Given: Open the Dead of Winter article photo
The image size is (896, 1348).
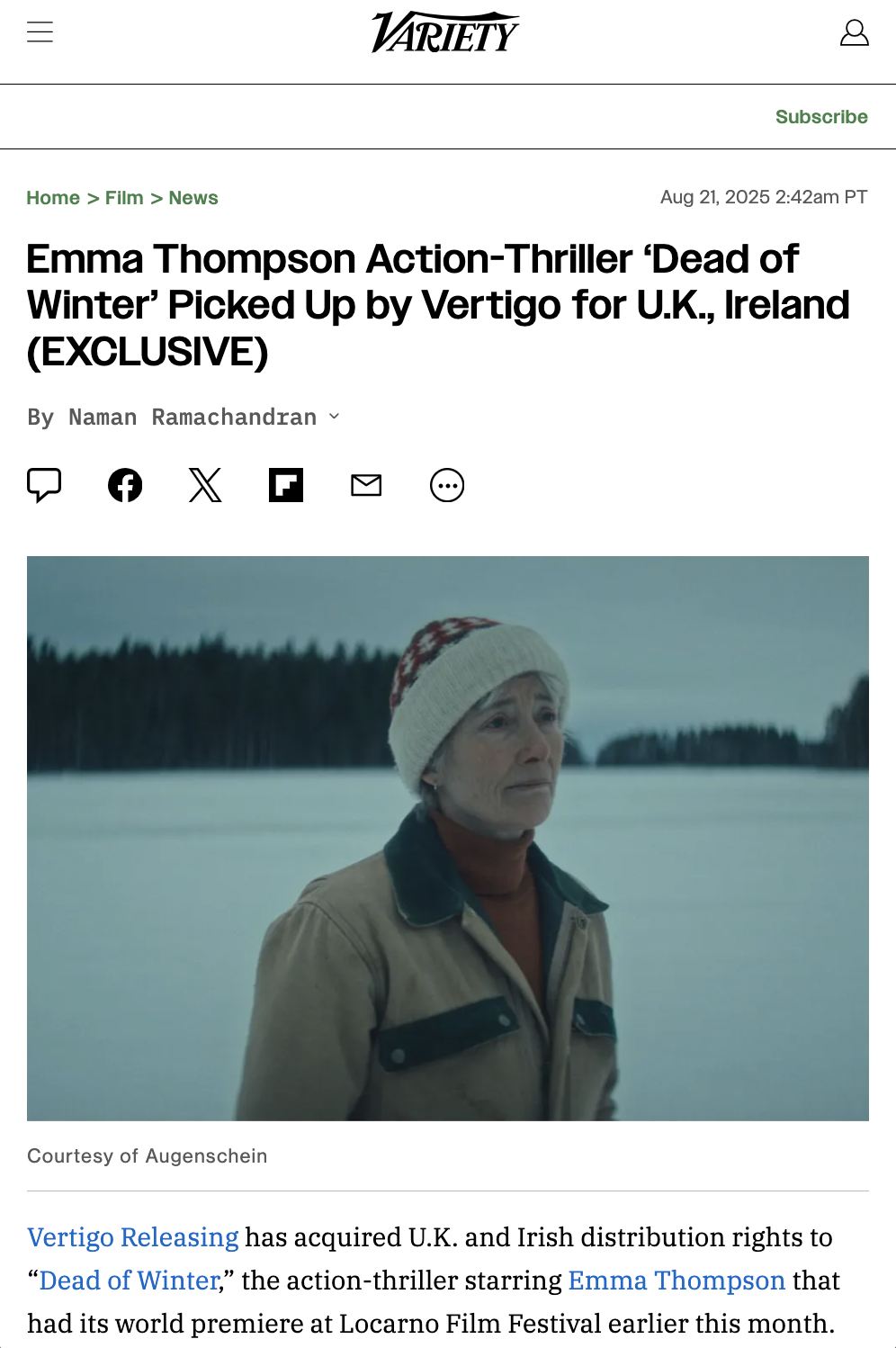Looking at the screenshot, I should [x=448, y=839].
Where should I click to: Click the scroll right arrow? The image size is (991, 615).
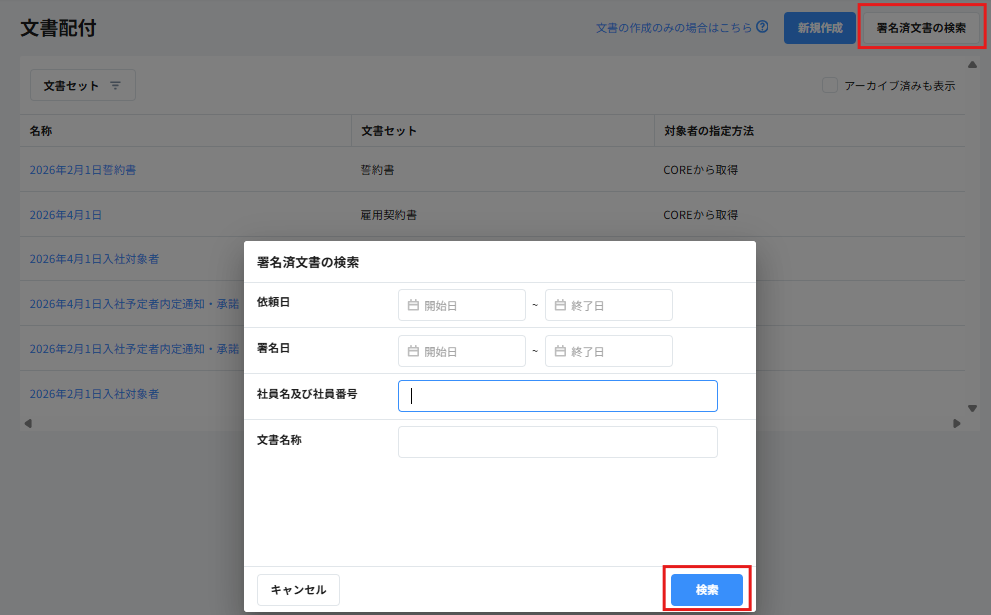(957, 423)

* * * * * * *

• AIM OF THE EXERCISE: Nothing but the lines from the one containing "Where should I" through the last line of the listing should be copied, each word for word and without pictures.

• SOLUTION TO THE EXERCISE:
Where should I click to: Click the scroll right arrow? The image size is (991, 615).
(957, 423)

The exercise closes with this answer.